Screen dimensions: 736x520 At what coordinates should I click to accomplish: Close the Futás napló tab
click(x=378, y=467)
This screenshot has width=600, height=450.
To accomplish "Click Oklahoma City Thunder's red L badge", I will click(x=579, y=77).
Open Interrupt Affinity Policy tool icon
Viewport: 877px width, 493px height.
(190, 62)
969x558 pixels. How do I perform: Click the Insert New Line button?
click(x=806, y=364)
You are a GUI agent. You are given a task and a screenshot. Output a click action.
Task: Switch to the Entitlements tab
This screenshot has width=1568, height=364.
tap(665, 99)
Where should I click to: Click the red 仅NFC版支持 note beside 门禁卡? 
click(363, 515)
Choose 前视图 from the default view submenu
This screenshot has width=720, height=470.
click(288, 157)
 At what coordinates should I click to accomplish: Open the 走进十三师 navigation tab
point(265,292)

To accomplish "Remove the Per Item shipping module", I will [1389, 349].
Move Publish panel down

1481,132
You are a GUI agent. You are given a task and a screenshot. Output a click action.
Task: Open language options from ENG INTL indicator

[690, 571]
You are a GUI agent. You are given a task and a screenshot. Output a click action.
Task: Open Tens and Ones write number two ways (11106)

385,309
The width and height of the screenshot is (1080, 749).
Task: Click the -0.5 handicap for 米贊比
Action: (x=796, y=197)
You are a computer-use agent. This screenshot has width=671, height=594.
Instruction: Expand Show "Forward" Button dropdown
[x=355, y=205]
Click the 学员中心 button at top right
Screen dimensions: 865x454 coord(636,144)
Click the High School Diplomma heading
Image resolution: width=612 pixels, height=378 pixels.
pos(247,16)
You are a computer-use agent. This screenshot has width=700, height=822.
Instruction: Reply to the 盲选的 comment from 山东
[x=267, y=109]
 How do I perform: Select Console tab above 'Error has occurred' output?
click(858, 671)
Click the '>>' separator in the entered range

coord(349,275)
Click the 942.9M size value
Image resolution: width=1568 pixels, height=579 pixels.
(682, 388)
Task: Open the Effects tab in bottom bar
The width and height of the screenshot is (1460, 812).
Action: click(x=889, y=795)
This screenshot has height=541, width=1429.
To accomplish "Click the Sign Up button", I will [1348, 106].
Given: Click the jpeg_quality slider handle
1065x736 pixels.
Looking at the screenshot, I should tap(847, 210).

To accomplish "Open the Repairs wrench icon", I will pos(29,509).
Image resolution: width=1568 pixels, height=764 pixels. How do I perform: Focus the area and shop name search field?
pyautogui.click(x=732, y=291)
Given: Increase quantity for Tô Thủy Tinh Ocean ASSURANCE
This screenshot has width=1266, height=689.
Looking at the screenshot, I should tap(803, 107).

──────

Counting every line of the entries that holds the word "computer", report the total and no other text.

- _SOLUTION BELOW_:
2